2023 yılının Mayıs sonunda bir grup üst düzey yapay zekâ araştırmacısı, bu teknolojinin insanlığa karşı yarattığına inandıkları varoluşsal tehdide dair 22 kelimelik bir uyarı yayımlamıştı. İmzacılar arasında ABD’li yapay zekâ firması ve ChatGPT’nin geliştiricisi OpenAI’ın CEO’su Sam Altman da yer alıyordu. Mektupta şu ifadeler yer alıyordu: “Yapay zekâdan kaynaklanan yok olma riskini azaltmak, pandemiler ve nükleer savaş gibi toplumsal ölçekli diğer tehlikelerin yanı sıra küresel bir öncelik olmalıdır.”
Tarih, özellikle teknoloji söz konusu olduğunda geleceğe yönelik kötü tahminlere tanıklık etmemizi sağlıyor. Öyle ki yapay zekâ hakkındaki tahminler de yakında bu iki kategoriden biri olarak karşımıza çıkacak ya hafife almış olacağız ya da fazla tahminde bulunduğumuza tanıklık edeceğiz. Günümüzde yapay zekâya ilişkin iddiaların çoğu makul görünüyor. Ancak sorun şu ki, her yeni teknoloji bir noktada kaçınılmaz olarak kendini tüketiyor ve temel anlamda gelişmeyi bırakıyor. Zor olan ise bu sınırın ne olacağını veya ne zaman ortaya çıkacağını hiçbir zaman bilemiyor olmamız.

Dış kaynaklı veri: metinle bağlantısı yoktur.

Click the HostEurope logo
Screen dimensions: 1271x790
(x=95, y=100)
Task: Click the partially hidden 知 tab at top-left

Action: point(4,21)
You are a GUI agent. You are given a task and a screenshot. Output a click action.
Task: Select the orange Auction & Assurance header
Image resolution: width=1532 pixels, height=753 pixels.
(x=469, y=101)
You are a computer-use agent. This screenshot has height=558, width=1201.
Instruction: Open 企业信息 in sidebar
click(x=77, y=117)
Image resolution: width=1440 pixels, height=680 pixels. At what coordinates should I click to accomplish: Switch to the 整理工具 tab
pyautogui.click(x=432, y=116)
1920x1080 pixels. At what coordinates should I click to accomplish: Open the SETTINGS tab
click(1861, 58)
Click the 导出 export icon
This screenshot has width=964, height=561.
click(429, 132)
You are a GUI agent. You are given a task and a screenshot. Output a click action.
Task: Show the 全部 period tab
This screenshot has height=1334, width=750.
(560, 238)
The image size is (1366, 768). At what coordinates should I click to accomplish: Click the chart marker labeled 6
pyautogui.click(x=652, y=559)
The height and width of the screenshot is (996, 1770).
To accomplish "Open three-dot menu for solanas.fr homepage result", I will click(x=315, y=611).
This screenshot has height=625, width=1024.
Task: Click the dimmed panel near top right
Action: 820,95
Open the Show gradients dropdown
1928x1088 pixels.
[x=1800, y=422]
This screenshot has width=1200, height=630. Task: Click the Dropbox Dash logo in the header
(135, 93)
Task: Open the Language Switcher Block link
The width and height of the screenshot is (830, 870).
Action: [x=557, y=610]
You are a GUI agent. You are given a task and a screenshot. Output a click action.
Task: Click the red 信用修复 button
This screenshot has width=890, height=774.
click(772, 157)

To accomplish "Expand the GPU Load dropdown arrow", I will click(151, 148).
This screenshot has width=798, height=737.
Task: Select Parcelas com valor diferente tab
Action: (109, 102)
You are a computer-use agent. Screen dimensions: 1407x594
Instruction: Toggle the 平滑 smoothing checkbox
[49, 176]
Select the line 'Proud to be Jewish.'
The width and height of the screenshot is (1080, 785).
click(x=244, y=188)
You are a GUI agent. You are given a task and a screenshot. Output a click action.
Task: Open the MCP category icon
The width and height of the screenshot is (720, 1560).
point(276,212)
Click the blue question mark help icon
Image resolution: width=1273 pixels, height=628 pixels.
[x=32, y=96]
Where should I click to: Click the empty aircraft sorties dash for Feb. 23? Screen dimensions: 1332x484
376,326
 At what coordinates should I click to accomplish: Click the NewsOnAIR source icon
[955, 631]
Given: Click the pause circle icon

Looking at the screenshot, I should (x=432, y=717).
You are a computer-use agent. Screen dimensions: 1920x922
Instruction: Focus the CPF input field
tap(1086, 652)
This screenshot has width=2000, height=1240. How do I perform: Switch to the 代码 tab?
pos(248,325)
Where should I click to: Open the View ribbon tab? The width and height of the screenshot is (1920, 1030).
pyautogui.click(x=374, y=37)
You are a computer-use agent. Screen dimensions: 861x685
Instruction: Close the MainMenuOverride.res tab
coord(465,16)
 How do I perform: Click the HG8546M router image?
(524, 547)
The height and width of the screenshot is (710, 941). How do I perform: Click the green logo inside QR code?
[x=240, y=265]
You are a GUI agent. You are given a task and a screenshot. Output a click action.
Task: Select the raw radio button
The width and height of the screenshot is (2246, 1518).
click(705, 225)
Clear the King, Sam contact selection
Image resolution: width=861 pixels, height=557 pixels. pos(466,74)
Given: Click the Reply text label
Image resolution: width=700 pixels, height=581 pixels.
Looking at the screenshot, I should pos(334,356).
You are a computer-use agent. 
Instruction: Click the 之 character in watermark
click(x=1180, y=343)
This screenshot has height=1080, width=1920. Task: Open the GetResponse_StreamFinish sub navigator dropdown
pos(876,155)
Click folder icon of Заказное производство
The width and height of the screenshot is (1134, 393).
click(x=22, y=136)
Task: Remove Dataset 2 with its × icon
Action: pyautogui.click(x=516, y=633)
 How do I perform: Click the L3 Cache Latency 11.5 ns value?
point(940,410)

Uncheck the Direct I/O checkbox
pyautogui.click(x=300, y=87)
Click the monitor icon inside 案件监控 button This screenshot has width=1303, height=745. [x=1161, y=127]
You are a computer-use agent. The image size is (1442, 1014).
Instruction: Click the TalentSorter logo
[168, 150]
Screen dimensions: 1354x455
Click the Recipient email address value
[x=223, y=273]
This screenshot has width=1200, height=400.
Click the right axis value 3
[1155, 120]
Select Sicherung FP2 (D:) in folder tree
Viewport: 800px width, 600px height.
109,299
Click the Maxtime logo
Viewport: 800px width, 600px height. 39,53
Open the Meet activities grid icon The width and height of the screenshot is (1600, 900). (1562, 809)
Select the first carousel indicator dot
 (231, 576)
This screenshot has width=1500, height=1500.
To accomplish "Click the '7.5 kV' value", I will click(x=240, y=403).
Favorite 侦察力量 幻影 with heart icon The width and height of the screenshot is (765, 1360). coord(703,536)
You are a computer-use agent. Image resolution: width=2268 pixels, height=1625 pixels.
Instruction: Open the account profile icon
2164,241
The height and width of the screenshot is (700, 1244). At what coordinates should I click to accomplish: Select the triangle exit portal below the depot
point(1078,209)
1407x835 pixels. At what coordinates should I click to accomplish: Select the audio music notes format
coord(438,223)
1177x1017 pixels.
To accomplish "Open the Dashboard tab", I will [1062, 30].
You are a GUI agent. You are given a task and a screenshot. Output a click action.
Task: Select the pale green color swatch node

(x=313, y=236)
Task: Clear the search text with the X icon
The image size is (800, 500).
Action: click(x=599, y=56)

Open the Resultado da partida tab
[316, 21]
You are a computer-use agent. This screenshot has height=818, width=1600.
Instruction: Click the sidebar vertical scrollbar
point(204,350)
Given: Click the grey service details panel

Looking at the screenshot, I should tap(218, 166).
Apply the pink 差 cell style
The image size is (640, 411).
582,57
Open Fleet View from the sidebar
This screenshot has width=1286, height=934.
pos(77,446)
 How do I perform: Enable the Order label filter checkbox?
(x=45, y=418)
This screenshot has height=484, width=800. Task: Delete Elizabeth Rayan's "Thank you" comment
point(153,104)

Yapay zekâ bir yere doğru gidiyor ama bunun bir çıkmaz sokak mı yoksa toplumsal bir dönüşüm mü olduğunu bilmiyoruz ve bilemiyoruz. Belki de tahminlerde bulunanların tahminlerinin doğru olup olmadığından çok tahmini yapan kişilerin neler ortaya çıkardıklarına bakmalıyız. Şu örnekle biraz daha açayım: Otomobilin başarısızlığına işaret eden pek çok kişinin atlara karşı çıkarı olmasına şaşırmamalıyız. Otomobilin başarısız olmasını istiyorlardı ve başarısından korkuyorlardı. Dolayısıyla haber kaynakları “X gerçekleşecek” diye manşet attığında belki de bunu “X’in olmasını istiyoruz” şeklinde okumalıyız. Bazı insanlar yapay zekânın dünyayı değiştirmesini istiyor ve bu yüzden de öyle olacağını söylüyor. Diğerleri de bundan korkuyor ve tam tersini söylüyor olamaz mı? Bu nedenle karşılaştığımız herhangi bir tahmine dair şu soruyu sormalıyız: Gerçekleşirse kime faydası olur?
Bunun başka bir düzeyi daha var. O da tahminlerin çoğunlukla seçimlerimizi yönlendirmeye yönelik olması… Örneğin; ekonomistler durgunluk öngörüyor, tasarruf zamanı veya bir kalkınma, o hâlde harcama zamanı… Hükümetler, liderler, fütüristler, uzmanlar korkutma, heyecanlandırma ve manipüle etme gücüne sahipler. Kararlarımızı kendi amaçlarına uyacak şekilde etkilemeyi umuyor olabilirler. Bizler, “öngördükleri şeyler gerçekleşecek derken” bunların aynı zamanda kendi arzuları olduğunu görmezden gelemeyiz.
Anladığımız şu ki, bu teknolojilerin vaatleri çok büyük ama tehlikeleri de bir o kadar büyük. Bunların da anlatılması gerekiyor. Yapay zekânın geliştirilmesi ve yaygınlaştırılmasında çıkarı olanlara iyi bakalım… Yapay zekâyı lider yapanlar kendi liderliklerini ilan edebilirler!